The Paradine Case


Many people have been amused and bemused by the idea of my 1947 project. I think a lot of it stems from the intuitive sense that 1947 is unmemorable as a film history year. A lot of movies were put out, to be sure, but how many made the lists of greats, whether official or unofficial.

Well, Hitchcock's work is no exception: his 1947 entry, The Paradine Case (Selznick for Warners), gets pretty universally panned, ignored, and qualified with "interesting failure" status. And I would be really hard pressed to pick it over faves like Shadow of a Doubt, Notorious, or Strangers on a Train.

But the great thing about watching a bunch of noncanonical works is that you feel free to take them on their own merits. Formally, The Paradine Case may make the case for Hitchcock at his most formalist. There's almost a revelatory glee in his taking everything that the ($2.2M) resources of late 40s Hollywood had to offer and pushing the language of film expressivitiy, even if it never matches the thematic or the affective appeal of the film entirely. At times, it feels cloying, a continuation of the hypertrophies POV shots that Rebecca, Spellbound, and Notorious made famous. At other times, the use of composition, focus and space is breathtaking. The Paradine Case is simply a sustained experiment in the use of compositional depth not to create Wellesian/Wylerian tableaus but to arrest figures in distinct composition planes set in relief against one another. Many have complained about the tedious plotting of the courtroom drama, but it's to the film's credit that the courtroom itself feels like a plastic, cinematic space.

Meanwhile, The Paradine Case interests me historically. Auteur critics point to its failure as an overly thematic film. From my eye, I'm interested in how and why Hitchcock, Selznick, and WB privileged theme over the showmanship usually driving Hollywood projects of this size. Sure, part of the answer is connected to my prestige-film argument. But there's the development of everyday understanding of theme in film that interests me. We take it for granted. And it's not like themes were nowhere to be seen in 1920s and 30s cinema. Hardly. But The Paradine Case seems to strive for the literary field and to take the theatrical ovelap with cinema as theatre proper, with all of the thematic weightiness it could provide.

Comments

Anonymous said…
"The Paradine Case (Selznick for Warners)..."
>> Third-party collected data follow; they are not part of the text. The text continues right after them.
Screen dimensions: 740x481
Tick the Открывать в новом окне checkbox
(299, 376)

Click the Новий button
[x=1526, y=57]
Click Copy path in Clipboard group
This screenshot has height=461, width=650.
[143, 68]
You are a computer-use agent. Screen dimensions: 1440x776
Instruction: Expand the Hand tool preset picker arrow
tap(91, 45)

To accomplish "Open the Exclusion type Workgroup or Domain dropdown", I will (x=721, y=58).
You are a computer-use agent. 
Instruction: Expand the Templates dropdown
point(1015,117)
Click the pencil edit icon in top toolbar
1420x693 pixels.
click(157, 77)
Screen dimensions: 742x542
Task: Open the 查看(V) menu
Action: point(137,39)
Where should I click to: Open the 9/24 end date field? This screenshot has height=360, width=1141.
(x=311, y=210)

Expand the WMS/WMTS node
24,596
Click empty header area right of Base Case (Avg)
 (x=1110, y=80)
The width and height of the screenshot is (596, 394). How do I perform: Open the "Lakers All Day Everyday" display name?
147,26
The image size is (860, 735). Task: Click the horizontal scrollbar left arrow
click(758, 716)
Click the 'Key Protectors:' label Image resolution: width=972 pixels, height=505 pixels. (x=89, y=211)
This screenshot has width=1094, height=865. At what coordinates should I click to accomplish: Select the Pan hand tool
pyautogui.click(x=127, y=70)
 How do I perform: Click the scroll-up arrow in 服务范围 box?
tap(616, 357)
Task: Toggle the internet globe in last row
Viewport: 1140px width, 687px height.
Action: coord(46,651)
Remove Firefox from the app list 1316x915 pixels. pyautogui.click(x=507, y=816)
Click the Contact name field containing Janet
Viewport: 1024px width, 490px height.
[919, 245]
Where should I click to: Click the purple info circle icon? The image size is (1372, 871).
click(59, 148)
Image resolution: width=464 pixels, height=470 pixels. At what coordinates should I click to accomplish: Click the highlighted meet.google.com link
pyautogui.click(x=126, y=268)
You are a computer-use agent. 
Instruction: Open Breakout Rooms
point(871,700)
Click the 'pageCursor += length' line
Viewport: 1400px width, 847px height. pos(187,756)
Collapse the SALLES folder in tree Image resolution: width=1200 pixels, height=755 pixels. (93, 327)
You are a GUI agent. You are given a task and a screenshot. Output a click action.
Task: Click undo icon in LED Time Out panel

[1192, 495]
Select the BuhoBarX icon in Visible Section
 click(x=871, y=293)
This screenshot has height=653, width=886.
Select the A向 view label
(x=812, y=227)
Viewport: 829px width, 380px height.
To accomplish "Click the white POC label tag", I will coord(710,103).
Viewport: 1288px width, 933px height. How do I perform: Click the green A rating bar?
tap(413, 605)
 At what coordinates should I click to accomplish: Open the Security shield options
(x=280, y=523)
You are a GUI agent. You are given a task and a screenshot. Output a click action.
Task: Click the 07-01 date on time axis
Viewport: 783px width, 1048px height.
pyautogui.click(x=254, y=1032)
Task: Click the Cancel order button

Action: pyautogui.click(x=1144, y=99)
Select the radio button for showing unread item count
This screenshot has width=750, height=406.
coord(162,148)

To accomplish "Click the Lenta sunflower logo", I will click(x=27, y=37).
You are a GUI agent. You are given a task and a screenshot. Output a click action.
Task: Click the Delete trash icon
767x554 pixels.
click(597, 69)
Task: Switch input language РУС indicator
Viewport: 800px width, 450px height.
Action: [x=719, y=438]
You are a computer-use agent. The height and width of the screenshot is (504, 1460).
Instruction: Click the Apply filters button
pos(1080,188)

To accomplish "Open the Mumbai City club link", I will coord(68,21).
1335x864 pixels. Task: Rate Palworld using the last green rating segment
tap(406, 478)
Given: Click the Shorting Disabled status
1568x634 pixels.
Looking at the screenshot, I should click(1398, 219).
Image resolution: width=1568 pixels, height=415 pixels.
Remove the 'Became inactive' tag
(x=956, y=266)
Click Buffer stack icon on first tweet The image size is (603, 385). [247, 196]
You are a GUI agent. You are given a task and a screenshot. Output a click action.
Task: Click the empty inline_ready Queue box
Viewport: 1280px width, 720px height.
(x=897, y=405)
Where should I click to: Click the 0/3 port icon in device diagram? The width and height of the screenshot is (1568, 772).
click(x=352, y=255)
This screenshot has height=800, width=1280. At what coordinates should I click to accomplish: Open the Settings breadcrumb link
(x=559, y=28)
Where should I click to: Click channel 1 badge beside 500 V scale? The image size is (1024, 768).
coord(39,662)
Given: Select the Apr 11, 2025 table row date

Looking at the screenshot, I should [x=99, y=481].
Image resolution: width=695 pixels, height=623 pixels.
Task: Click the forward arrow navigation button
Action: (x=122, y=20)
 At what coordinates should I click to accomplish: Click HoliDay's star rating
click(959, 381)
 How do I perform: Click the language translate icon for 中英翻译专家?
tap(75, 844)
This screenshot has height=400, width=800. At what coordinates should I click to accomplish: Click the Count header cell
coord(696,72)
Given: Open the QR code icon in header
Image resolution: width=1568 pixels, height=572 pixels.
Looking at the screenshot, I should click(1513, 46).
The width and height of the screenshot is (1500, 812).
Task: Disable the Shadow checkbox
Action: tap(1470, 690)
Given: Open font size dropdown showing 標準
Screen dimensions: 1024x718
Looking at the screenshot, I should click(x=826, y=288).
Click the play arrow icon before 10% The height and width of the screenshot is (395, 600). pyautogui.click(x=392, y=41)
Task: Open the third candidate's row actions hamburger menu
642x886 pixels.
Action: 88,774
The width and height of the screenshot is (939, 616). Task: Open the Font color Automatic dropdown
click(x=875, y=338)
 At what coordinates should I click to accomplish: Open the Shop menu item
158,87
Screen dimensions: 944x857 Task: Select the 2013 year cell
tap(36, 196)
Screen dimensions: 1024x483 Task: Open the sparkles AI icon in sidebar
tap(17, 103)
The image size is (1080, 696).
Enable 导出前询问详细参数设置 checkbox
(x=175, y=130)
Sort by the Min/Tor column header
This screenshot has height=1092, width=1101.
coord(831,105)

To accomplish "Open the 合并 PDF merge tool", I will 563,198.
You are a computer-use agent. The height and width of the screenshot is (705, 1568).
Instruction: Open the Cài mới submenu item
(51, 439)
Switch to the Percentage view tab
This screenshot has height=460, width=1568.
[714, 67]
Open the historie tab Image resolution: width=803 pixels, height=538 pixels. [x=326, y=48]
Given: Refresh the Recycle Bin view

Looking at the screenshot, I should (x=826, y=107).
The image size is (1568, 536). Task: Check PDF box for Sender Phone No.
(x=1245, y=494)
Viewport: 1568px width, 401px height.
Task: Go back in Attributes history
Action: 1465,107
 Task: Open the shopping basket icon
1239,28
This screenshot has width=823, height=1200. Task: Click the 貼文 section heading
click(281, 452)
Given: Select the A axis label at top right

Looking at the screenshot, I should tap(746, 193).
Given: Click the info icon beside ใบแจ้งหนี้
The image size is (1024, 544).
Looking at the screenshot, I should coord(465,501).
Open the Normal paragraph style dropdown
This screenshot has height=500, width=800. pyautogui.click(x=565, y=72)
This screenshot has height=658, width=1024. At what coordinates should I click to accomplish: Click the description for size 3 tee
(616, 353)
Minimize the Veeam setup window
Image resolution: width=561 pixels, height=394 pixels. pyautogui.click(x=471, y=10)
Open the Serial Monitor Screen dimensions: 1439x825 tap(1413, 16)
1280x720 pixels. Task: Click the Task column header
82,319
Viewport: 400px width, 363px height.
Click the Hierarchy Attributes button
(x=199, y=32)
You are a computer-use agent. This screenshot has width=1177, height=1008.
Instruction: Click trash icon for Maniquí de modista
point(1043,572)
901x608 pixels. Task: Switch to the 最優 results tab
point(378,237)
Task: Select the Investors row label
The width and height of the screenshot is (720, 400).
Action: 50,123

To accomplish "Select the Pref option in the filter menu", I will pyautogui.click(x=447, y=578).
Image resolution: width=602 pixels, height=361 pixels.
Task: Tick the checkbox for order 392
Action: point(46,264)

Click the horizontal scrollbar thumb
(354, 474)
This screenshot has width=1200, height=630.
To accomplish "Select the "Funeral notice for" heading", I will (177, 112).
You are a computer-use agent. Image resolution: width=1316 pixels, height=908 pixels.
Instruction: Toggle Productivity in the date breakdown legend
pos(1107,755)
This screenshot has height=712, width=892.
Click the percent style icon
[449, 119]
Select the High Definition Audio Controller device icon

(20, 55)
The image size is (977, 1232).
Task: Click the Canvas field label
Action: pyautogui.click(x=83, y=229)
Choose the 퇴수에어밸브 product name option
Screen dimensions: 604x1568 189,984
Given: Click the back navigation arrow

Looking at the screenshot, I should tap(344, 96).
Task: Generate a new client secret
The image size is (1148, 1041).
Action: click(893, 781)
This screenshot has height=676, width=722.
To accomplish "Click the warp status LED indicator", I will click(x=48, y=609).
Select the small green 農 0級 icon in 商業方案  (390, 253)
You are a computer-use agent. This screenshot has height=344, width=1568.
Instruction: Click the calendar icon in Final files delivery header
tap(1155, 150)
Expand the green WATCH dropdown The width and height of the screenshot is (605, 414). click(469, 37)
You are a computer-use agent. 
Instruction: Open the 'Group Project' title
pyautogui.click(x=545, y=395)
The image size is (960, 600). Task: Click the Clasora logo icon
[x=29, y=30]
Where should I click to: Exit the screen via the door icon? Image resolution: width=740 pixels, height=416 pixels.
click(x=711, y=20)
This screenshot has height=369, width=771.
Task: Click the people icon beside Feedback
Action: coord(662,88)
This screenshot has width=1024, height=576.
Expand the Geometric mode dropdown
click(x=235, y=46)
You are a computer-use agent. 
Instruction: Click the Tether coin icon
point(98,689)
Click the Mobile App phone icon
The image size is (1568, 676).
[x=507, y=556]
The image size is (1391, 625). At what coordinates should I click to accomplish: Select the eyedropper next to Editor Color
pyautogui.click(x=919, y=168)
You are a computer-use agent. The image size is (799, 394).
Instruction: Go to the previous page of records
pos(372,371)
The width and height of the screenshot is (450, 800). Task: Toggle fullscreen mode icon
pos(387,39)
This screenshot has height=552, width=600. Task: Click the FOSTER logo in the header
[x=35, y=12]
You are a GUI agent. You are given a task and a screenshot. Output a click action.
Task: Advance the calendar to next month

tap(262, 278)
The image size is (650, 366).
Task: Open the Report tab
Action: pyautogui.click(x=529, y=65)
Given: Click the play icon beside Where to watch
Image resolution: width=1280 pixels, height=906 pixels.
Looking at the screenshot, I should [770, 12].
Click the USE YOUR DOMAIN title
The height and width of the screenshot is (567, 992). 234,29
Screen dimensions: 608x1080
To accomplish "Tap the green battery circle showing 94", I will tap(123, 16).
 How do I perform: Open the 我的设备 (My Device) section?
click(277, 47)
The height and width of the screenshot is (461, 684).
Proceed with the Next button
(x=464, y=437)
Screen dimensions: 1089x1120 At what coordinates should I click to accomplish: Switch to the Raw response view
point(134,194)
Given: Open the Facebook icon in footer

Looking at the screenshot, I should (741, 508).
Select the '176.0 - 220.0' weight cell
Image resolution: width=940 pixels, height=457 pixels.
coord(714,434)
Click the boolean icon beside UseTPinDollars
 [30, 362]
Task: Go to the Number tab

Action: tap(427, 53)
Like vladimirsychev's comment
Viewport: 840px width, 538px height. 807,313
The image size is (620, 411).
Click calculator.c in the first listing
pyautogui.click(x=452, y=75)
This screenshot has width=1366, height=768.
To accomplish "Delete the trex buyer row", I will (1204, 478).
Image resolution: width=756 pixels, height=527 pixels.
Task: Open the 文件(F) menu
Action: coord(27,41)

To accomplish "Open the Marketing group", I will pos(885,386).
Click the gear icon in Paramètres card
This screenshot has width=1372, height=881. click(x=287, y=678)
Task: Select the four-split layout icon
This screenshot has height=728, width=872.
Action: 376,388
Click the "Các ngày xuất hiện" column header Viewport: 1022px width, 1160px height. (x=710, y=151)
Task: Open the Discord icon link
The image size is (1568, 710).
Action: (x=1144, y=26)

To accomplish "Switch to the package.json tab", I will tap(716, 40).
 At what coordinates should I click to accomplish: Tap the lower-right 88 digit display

THE PARADINE CASE was indeed produced by Selznick, but it wasn't made for Warners. It was Hitchcock's final film under his contract for the producer, who produced, financed and released the costly flop through his Selznick Releasing Organization. [The film was also shot at Selznick's studio.] Warners may well have released the film in a few international territories at some point, but it isn't a WB picture by any means.
Chris Cagle said…
Griff,

Thanks for the clarification. I had thought I'd seen a WB branding in the beginning credits, but that may have easily been my mistake (or an international print).